UN member states have voted to restore a controversial reference to sexual orientation in a resolution against the unjustified killing of minority groups.
The clause had been removed after pressure from some Arab and African member states but the US had pushed to have it reinstated.
The General Assembly voted 93 in favour of the US proposal, with 55 countries voting against and 27 abstaining.
The outcome was welcomed by human rights advocates.
"We are relieved by the result," said Boris Dittrich, of Human Rights Watch.
"Countries that tried to roll back crucial protections for gay and lesbian people have been defeated."
'Criminal'
The US ambassador to the UN, Susan Rice, also welcomed the adoption of the amended resolution, saying it sent a "clear and resounding message" that justice and human rights applied to all individuals, regardless of their sexual orientation.
In a statement, the White House said that the vote marked an important moment in the struggle for civil and human rights.
Killing people because they were gay, it said, was not "culturally defensible, but criminal" and could not be "rationalised by diverse religious values or varying regional perspectives".
But ahead of the vote, Zimbabwe's ambassador to the UN, Chitsaka Chipaziwa, attacked the US amendment, saying there was no need to refer explicitly to sexual orientation.
"We will not have it foisted on us," he said, according to Reuters. "We cannot accept this, especially if it entails accepting such practices as bestiality, paedophilia and those other practices many societies would find abhorrent in their value systems.

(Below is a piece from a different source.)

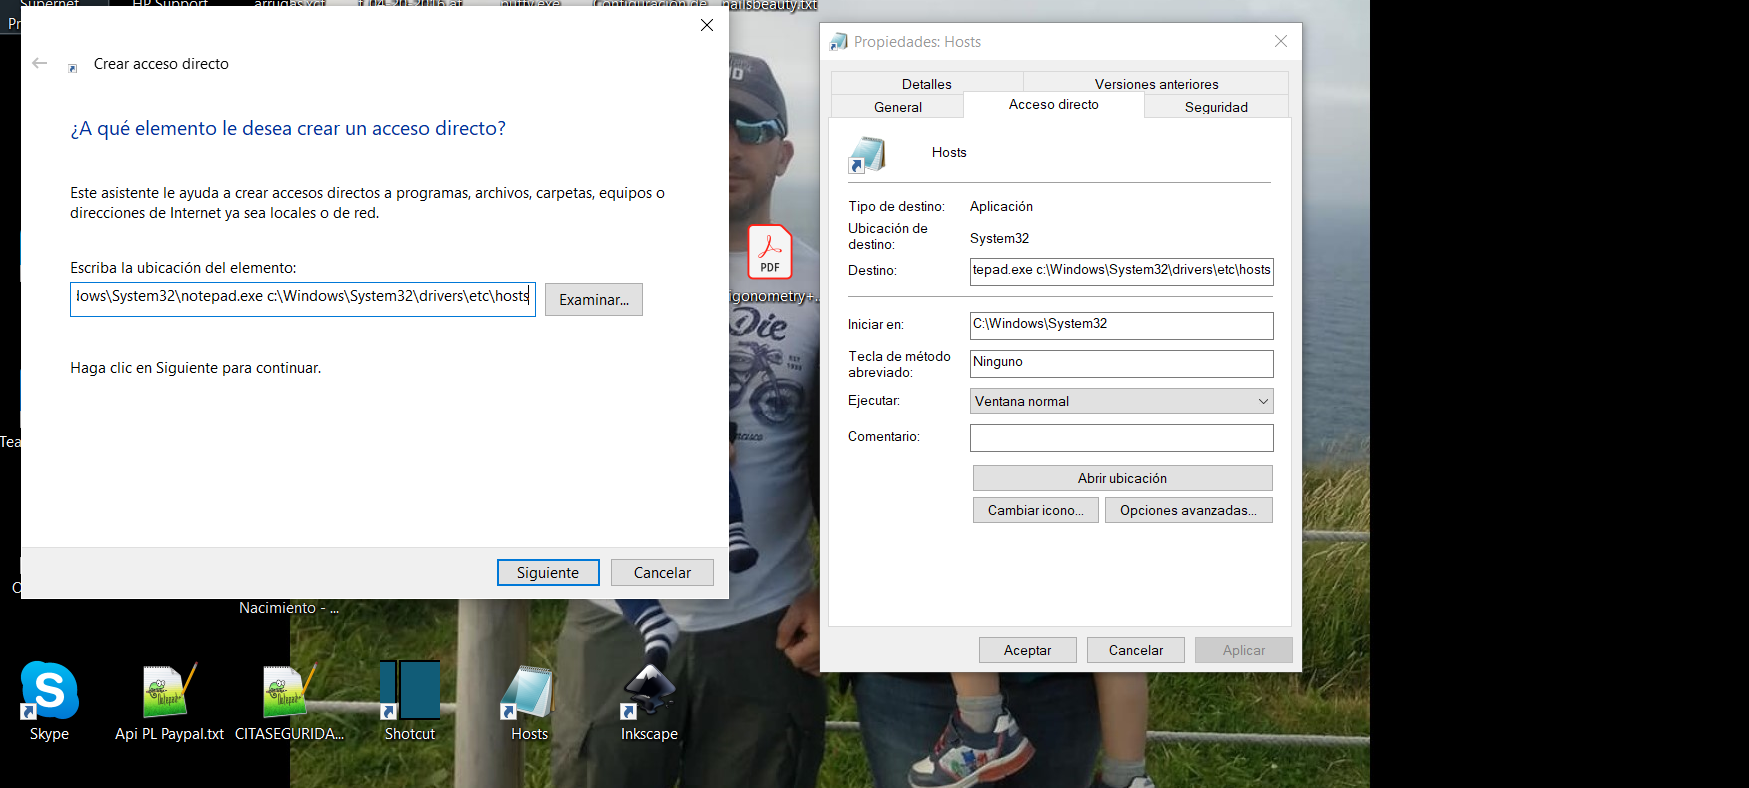Click the Abrir ubicación button
The width and height of the screenshot is (1749, 788).
[1122, 478]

"In our view, what adult people do in their private capacity, by mutual consent, does not need agreement or rejection by governments, save where such practices are legally proscribed," he added.

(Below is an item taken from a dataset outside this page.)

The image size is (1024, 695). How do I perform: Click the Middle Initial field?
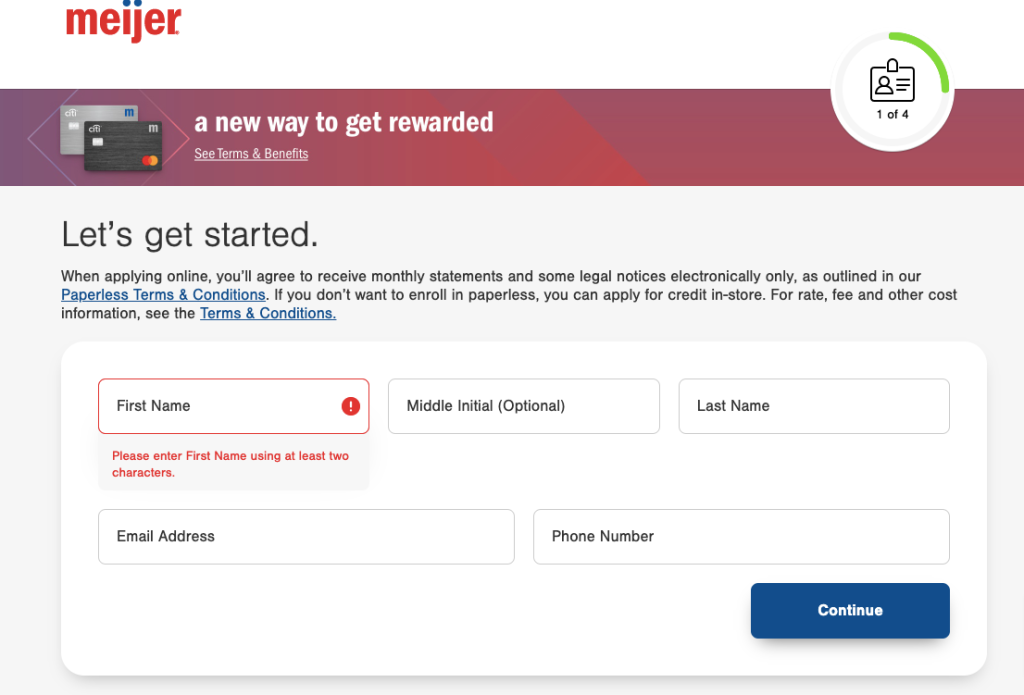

The General Assembly passes resolutions condemning extrajudicial, summary and arbitrary executions and other killings every two years.
The original 2008 declaration had included an explicit reference to killings committed because of the victims' sexual preferences.
It also expresses opposition to violence motivated by racial, national, ethnic, religious or linguistic reasons, as well as the killings of refugees, indigenous people and other groups.